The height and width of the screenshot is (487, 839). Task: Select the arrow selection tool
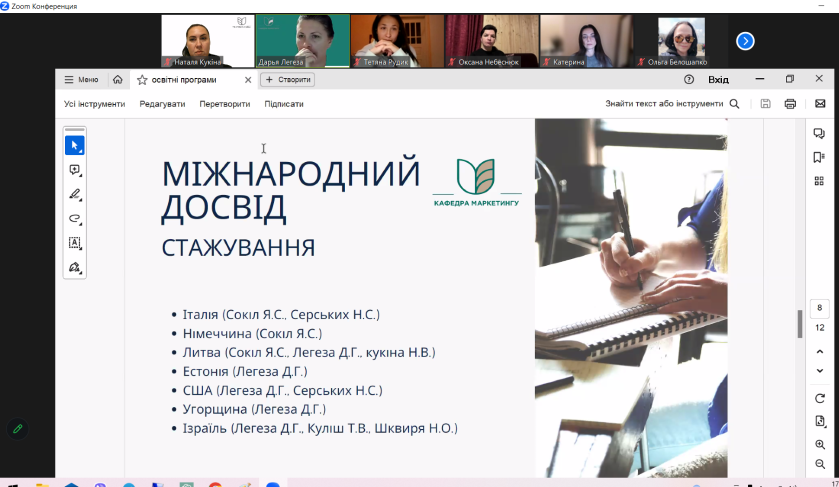point(74,146)
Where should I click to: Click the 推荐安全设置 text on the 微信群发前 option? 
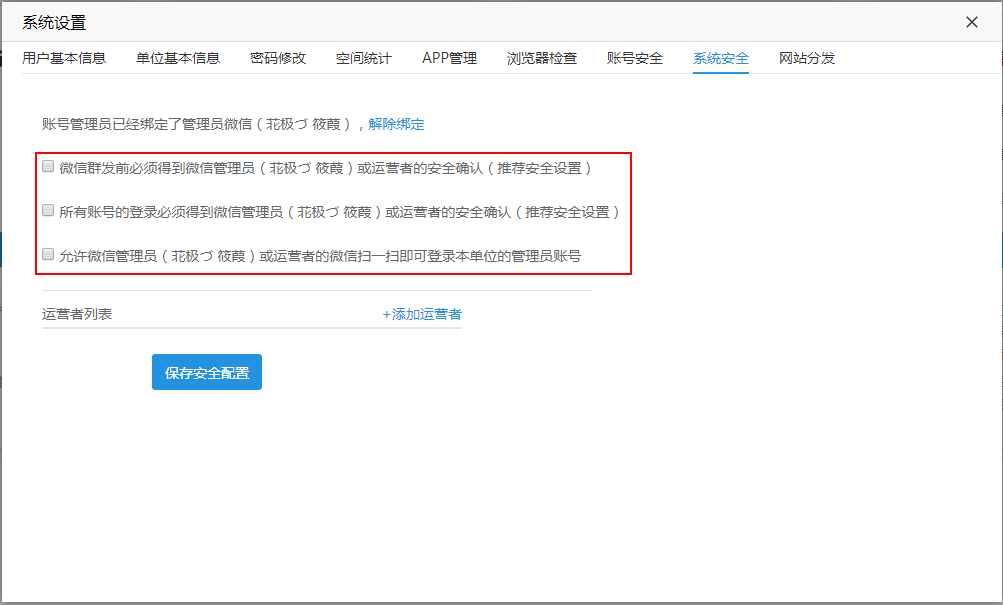(539, 168)
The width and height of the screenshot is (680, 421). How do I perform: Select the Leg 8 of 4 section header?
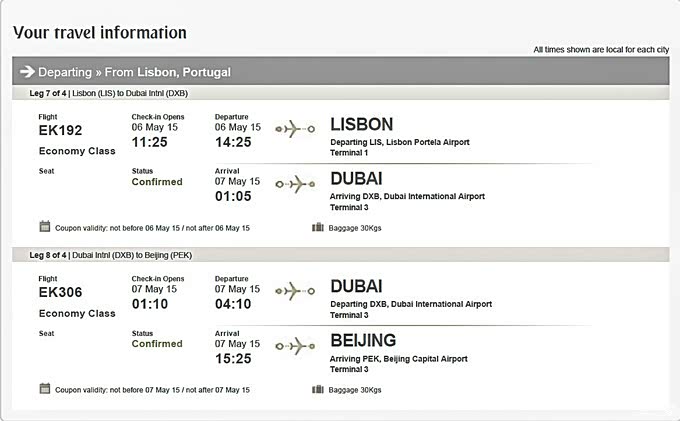pos(110,256)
•••
Can you rewrite all of these lines, requests included, multiplying every coordinate in the answers by 1.7 and rounding each result to a whole number with halves going up? Leave the pictures out.

The height and width of the screenshot is (487, 839). Task: Select the arrow selection tool
point(126,248)
Where should I click to: Click the 推荐安全设置 text on the 微信群发前 option? 
(916, 286)
The width and height of the screenshot is (680, 421). How do I perform: Select the Leg 8 of 4 section header?
pos(187,435)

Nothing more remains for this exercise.